Monday, Apr. 07, 1952
Dragon with Convulsions
In Hong Kong, the keyhole which gives the West an occasional peek inside Communist China, British businessmen have long felt that the Chinese Reds were here to stay. They scoffed at Americans who argued otherwise. Last week Hong Kong's respected weekly Far Eastern Economic Review, organ of influential British Far Eastern traders, sharply reversed itself.
In a remarkable lead editorial, the Review suggested that the Red regime of Mao Tse-tung may be racing toward a disaster "frightening in its immensity. The present domestic policy [of the Red government] involves a continuous series of convulsions which are shaking the economic machine to pieces . . . Propaganda of deceit and hatred is now so deafening that it is forcing the people to think for themselves in a curious reversal of cause & effect.
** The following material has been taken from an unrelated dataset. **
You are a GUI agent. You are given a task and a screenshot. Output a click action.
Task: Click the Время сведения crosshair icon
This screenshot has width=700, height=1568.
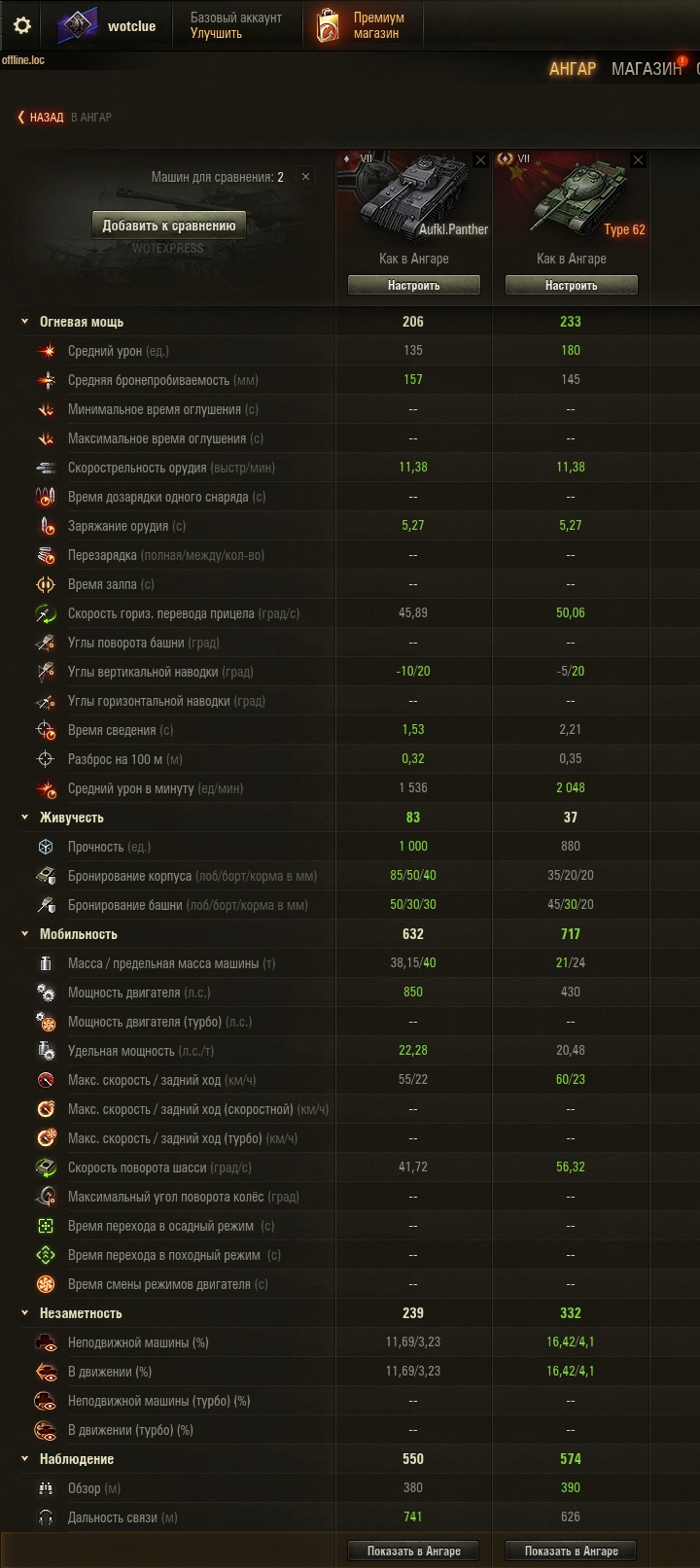[46, 730]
The policy is suicidal ... It sacrifices technical and capital aid from the free world, it bars the way to reconstruction ... it keeps the nation down to a peasant economy." The Review insisted that "China must herself battle through the ordeal while the rest of the world can do little more than look on"; nonetheless, it intimated, the time is approaching when the Reds' "whole system and basic policy can be challenged."
Almost daily, new evidence of Red China's convulsions reach the British Crown territory. With their violent "five-antis" campaign against private business, the Chinese Reds have brought merchandising and much of industry close to a standstill. There is not enough cotton to go around. Shanghai, one of the world's largest ports, now scarcely ever sees an ocean-going ship; its wharves are empty, its dockyards without work now that trade with the West has been shut off. China's main source of revenue long has been taxation of foreign trade; now there is none to tax. Agriculturally, the Reds are also having trouble; last week Peking called for "anti-drought teams." District officials have been ordered to get spring planting completed ahead of time. Half a dozen small famine areas have been reported in the south. The Communist bureaucracy itself has been riddled by purges and dismissals of many hundreds, if not thousands, who refused to follow party directives.
In Washington and London, China experts thought Hong Kong was going too far in talking of a possible breakup of the Chinese Communist regime. But Red China, they believed, is plainly heading into critical stress & strain.